Home > Science > Ironclads > Page 10
Ironclads Page 10

by Adrian Tchaikovsky


  So we were very clever. We were ingenious, even. For three grunts and a computer nerd we MacGyvered the fuck out of that part of the plan. We had every right to be proud of ourselves.

  When we got out of the van, in a parking lot in the outskirts of Stockholm, Freya was there. She’d obviously been feeling lonely, because there were a dozen guys and girls with her who weren’t in uniform, unless you count the fact that they all went to the same tailor for their suits. I guess individually they might not have drawn attention, but with that many of them together, it did kind of scream Secret Government Agency. They all had machine pistols, indicating that they’d already broken a few restraint barriers. I should remind you, we’d left most of our stuff behind to travel in civvies – no rifles, no helmets, just pistols and the underlayer of our body armor making us sweat under our shirts. Only now it wasn’t the only thing making us sweat.

  I thought the driver had sold us out, but Freya’s people scared the crap out of him. He was on his knees with his hands behind his head the moment he saw them. A little star-and-stripe-painted part of me said, That’s what you get from a socialist government, but then again it wasn’t as though it didn’t happen everywhere, gov or corp; so much for ideology.

  We adopted the position too, and they disarmed us quite competently and took Cormoran’s case.

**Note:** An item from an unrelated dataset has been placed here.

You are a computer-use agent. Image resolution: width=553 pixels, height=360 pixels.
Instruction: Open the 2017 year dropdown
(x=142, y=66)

  “How’d you find us?” I asked. I felt it was expected of me.

  “Not being complete idiots,” said the translator in my ear, sounding as though he was enjoying it. Freya knelt down beside me, face to face, her gun pressed to my side.

  “I don’t think you’re a bad man, Sergeant Regan.” Now she was speaking English, crisp and unaccented. “But I don’t know why you’re here in my city – maybe you don’t even know yourself. I don’t trust anything that comes out of the US lines right now. So I can’t just give you the run of Stockholm, no matter what the Finns say. Because I don’t trust them, either.”

  “So what now?” I was wondering if I could grab her, hold her hostage. Problem was that the Nords had more hostages than I could realistically hold on to, and there was nothing to stop them putting a bullet in the back of Sturgeon’s head to show me how serious they were.

  “You come back to our place and we ask you some questions. Politely, the first time. But I think you know the drill.”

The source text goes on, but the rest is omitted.